## Required work
List every law or constitution that the passage below about Catalonia and article 155 mentions by name.

::: Supplied passage :::

Now, these measures agreed upon by the Spanish government, once approved by the Senate, will have to be applied. But to implement some of these measures, a number of complicities would be needed, and they may not necessarily be achieveable, such as that of most of the civil servants of Catalonia's administration. Moreover, with a massive and perseverant response from Catalan citizens, some of these measures will not be able to be applied effectively and this may make clear that the Spanish government no longer has control over Catalan territory. It can be made evident internationally that the Spanish State, in fact, can no longer exercise a sovereign power in Catalonia. The whole business could thus end up backfiring in their face.
The decision of the Spanish government to apply article 155 of the Constitution and to do so in such a clearly illegal and unconstitutional way leaves the Parliament of Catalonia with a single dignified solution: to make a formal declaration of independence (which is what the Law of the Self-determination Referendum stipulates), which automatically means two things: that the law that will act as a provisional constitution of Catalonia (the Transitional and Foundational Law of the Republic) will enter into force and that the constituent process must begin. Within six months.

::: Dataset extract :::

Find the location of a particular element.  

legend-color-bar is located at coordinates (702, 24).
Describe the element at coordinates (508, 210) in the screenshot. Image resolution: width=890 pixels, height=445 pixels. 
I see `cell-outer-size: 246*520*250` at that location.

:::

## Solution
- The Constitution (its article 155)
- The Law of the Self-determination Referendum
- The Transitional and Foundational Law of the Republic